* Your goal: Search the entries for the word "video" and copy each line that has it.

* Working data:

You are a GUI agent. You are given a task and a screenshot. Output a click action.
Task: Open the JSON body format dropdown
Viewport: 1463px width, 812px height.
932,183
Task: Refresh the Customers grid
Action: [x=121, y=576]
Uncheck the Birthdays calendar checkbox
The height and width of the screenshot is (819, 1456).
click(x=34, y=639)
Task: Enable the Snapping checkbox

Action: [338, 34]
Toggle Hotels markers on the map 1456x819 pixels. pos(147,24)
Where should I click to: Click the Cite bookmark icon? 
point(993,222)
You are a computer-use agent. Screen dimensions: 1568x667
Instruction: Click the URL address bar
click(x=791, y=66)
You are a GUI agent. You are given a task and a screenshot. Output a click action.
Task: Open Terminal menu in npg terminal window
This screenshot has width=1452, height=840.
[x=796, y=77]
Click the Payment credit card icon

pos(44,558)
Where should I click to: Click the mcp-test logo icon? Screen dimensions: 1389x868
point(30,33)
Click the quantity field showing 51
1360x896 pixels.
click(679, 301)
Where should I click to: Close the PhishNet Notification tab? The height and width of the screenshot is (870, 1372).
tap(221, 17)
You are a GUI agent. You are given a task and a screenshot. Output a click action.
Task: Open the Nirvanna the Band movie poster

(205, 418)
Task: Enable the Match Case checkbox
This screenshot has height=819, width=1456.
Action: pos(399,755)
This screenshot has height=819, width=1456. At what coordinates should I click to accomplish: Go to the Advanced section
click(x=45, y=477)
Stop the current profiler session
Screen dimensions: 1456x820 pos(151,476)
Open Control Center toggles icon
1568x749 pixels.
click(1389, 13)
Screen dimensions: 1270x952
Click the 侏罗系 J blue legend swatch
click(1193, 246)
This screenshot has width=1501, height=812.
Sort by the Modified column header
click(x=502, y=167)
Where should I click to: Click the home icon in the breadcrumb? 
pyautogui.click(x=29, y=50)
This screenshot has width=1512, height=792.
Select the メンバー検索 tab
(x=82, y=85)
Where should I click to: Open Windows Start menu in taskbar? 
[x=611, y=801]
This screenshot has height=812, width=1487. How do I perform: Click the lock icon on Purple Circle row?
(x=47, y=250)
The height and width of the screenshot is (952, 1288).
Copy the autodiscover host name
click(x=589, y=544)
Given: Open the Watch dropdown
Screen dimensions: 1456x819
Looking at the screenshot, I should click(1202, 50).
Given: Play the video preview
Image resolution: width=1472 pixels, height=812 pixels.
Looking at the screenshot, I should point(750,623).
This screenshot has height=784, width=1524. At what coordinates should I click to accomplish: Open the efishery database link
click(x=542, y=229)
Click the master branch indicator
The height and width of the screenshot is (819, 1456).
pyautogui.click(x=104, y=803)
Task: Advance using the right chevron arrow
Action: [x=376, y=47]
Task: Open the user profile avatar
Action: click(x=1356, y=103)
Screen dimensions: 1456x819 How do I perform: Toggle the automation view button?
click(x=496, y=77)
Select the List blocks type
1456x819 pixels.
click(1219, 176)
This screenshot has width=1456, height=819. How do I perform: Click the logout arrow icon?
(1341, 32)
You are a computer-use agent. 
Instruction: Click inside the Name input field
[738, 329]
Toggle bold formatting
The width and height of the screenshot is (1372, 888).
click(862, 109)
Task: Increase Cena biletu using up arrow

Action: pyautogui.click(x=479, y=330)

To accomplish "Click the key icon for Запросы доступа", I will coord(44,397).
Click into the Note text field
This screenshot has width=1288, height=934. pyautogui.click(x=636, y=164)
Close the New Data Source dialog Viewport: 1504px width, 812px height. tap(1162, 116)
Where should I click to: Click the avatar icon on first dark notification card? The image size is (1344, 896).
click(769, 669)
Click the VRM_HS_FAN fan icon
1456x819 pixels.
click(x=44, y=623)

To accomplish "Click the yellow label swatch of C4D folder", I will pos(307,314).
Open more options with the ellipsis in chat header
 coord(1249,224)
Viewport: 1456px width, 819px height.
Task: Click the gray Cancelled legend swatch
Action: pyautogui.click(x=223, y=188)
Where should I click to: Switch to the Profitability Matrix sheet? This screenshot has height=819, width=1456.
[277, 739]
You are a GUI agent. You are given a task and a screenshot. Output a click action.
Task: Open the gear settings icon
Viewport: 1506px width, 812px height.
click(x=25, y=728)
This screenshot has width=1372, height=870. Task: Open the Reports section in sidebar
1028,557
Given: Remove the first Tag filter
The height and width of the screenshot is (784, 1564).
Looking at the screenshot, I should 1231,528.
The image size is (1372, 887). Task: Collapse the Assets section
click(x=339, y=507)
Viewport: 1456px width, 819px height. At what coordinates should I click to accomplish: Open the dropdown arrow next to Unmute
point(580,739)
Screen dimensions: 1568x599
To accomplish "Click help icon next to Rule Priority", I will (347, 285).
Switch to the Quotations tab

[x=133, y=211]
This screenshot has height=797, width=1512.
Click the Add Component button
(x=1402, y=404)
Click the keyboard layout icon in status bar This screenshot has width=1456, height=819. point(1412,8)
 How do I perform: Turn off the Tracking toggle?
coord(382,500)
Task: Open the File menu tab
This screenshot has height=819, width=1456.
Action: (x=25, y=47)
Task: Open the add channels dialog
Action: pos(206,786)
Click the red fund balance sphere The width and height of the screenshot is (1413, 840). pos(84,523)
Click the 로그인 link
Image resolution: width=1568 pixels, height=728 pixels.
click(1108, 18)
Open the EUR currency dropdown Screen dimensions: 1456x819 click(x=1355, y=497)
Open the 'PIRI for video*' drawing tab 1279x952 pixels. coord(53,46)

* Answer space:
Given: Play the video preview
Open the 'PIRI for video*' drawing tab 1279x952 pixels. coord(53,46)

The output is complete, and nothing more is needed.